When a customer places an order through an eCommerce store, they’ll be presented with some kind of unique identifier for that order in the form of an order confirmation number (or string). If they then return to the store with some kind of query or action they want to issue regarding their order, they might want to speak to a member of the support staff — very often there will be a user panel that allows changes, but let’s assume that the customer isn’t aware of this.
In that kind of scenario, having a sitewide chatbot can be tremendously useful, because it can pop up as soon as the customer reaches the site, asking them if there’s something it can help with. As it happens, there is: they’d like to know the status of their order. When they enter a relevant query, the chatbot can pick up on the significant terms (“order” and “status”, for instance) and advance to the stage of requesting the order number. From the reply, it can pick out the string that meets the order number format, and extract it to retrieve the status.

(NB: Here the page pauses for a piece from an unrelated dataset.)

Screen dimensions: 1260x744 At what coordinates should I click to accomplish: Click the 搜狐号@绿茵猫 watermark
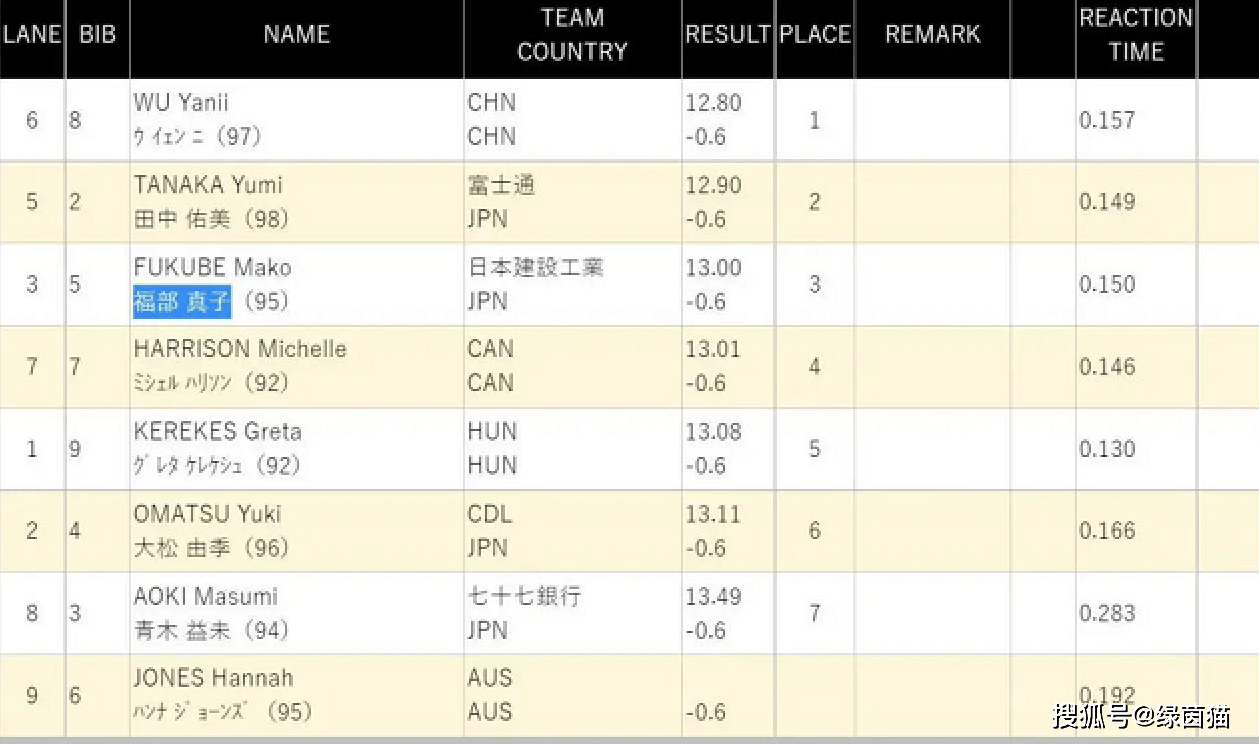coord(1141,717)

Now let’s look at a less useful scenario: handling a customer grievance.
When a customer is unhappy with the service they’ve received, they’ll often find it difficult to articulate their problem, not least because they don’t really care to. Feeling victimized, they’ll expect the company to know what the problem is already, and will be further irritated by being asked to painstakingly detail the source of their frustration.
Imagine that customer happening upon a cheery chatbot. Not only will they feel insulted at being asked to deal with a chatbot, but they’ll be further annoyed by being placed into a position of needing to jump through linguistic hoops until they get the required response. The best-case scenario is that the chatbot rapidly brings in a real person to handle the case from there.
The takeaway from this is that a chatbot can be useful in contextand for the right kind of task. It’s certainly great for sprucing up a site and leaving a punchier impression. Yes, it may sometimes be irksome to hear the notification sound of a chatbot pop-up, but it’s often better to stand out than play it safe (definitely the case in the competitive e-commerce world).
What’s more, once you have the infrastructure figured out, it becomes a quick fix for any site you want to improve — particularly useful if you want to diversify your portfolio, because as long as you buy through a marketplace that exclusively uses a suitable CMS (like this one for Shopify stores), you’ll know that you can roll out your chatbot in minutes and make your workday even more efficient.
With all that said, we’re about ready to answer the titular question, so stay with me for a little longer as we wrap things up. Here we go…
A chatbot is not a magic bullet
Can chatbots solve all your mundane support problems? No. Not now, likely not in the foreseeable future, and potentially not ever. Why? Because the type of AI that often gets spoken of alongside chatbots is extremely shallow and doesn’t warrant its inclusion as a type of AI.
This isn’t to say that machine learning doesn’t have vast applications, because it does. In time, I’ve no doubt we’ll see machine learning solutions capable of rapidly analyzing extensive customer support records and picking out answers to common queries.
This is essentially what data-driven healthcare diagnosis systems are getting good at turning differential diagnosis into a fully-automated quiz that will eventually identify the problem. But diagnosis is just one part of the healthcare world, and no set of stock responses will be able to handle patients who are mistaken, or confused, or elect to lie.
Regardless of the purpose, once a certain level of complexity is reached, human support will be required — support with a capacity for semantic nuance that NLP is still incredibly far from achieving, and the ability to be creative.
If you want to implement a chatbot on your site, that’s a perfectly fine idea. Use it alongside your standard contact options, a live chat service, and a knowledge base. Make it a part of a comprehensive support system and it will thrive in that role. AI is the perfect augmentation: just don’t view it as a panacea, because it’s not even close.